Word and element location data
* Begin *

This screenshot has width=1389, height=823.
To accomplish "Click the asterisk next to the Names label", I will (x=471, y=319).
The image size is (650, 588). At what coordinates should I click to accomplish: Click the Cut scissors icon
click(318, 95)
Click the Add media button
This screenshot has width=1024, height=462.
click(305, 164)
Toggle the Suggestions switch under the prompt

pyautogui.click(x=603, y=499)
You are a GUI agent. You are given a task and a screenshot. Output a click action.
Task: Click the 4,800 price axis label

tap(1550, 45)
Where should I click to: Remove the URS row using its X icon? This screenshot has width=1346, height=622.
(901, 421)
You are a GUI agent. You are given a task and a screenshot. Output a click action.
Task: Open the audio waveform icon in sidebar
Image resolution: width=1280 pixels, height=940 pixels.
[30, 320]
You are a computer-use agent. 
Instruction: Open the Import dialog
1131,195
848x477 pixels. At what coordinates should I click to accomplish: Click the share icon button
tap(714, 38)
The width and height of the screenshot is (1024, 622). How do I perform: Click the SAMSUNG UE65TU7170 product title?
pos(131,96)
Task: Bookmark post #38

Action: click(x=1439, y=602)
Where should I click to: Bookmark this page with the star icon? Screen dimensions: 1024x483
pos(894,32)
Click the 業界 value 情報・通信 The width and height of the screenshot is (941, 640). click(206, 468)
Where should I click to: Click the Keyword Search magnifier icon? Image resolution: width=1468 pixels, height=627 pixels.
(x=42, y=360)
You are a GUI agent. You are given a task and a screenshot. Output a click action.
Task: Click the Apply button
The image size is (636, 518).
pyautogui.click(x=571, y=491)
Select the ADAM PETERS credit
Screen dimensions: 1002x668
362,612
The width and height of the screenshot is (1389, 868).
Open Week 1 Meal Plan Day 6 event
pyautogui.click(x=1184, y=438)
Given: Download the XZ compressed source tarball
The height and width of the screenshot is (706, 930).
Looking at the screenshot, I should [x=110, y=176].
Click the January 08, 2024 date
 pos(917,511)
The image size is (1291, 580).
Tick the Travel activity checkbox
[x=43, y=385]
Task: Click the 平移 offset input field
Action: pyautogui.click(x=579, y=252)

* End *

■ Short exercise: Reproduce the data from the start through the line containing "pyautogui.click(x=1184, y=438)", both ends included.

■ Answer to this exercise:
This screenshot has width=1389, height=823.
To accomplish "Click the asterisk next to the Names label", I will (x=471, y=319).
The image size is (650, 588). At what coordinates should I click to accomplish: Click the Cut scissors icon
click(318, 95)
Click the Add media button
This screenshot has width=1024, height=462.
click(305, 164)
Toggle the Suggestions switch under the prompt

pyautogui.click(x=603, y=499)
You are a GUI agent. You are given a task and a screenshot. Output a click action.
Task: Click the 4,800 price axis label

tap(1550, 45)
Where should I click to: Remove the URS row using its X icon? This screenshot has width=1346, height=622.
(901, 421)
You are a GUI agent. You are given a task and a screenshot. Output a click action.
Task: Open the audio waveform icon in sidebar
Image resolution: width=1280 pixels, height=940 pixels.
[30, 320]
You are a computer-use agent. 
Instruction: Open the Import dialog
1131,195
848x477 pixels. At what coordinates should I click to accomplish: Click the share icon button
tap(714, 38)
The width and height of the screenshot is (1024, 622). How do I perform: Click the SAMSUNG UE65TU7170 product title?
pos(131,96)
Task: Bookmark post #38

Action: click(x=1439, y=602)
Where should I click to: Bookmark this page with the star icon? Screen dimensions: 1024x483
pos(894,32)
Click the 業界 value 情報・通信 The width and height of the screenshot is (941, 640). click(206, 468)
Where should I click to: Click the Keyword Search magnifier icon? Image resolution: width=1468 pixels, height=627 pixels.
(x=42, y=360)
You are a GUI agent. You are given a task and a screenshot. Output a click action.
Task: Click the Apply button
The image size is (636, 518).
pyautogui.click(x=571, y=491)
Select the ADAM PETERS credit
Screen dimensions: 1002x668
362,612
The width and height of the screenshot is (1389, 868).
Open Week 1 Meal Plan Day 6 event
pyautogui.click(x=1184, y=438)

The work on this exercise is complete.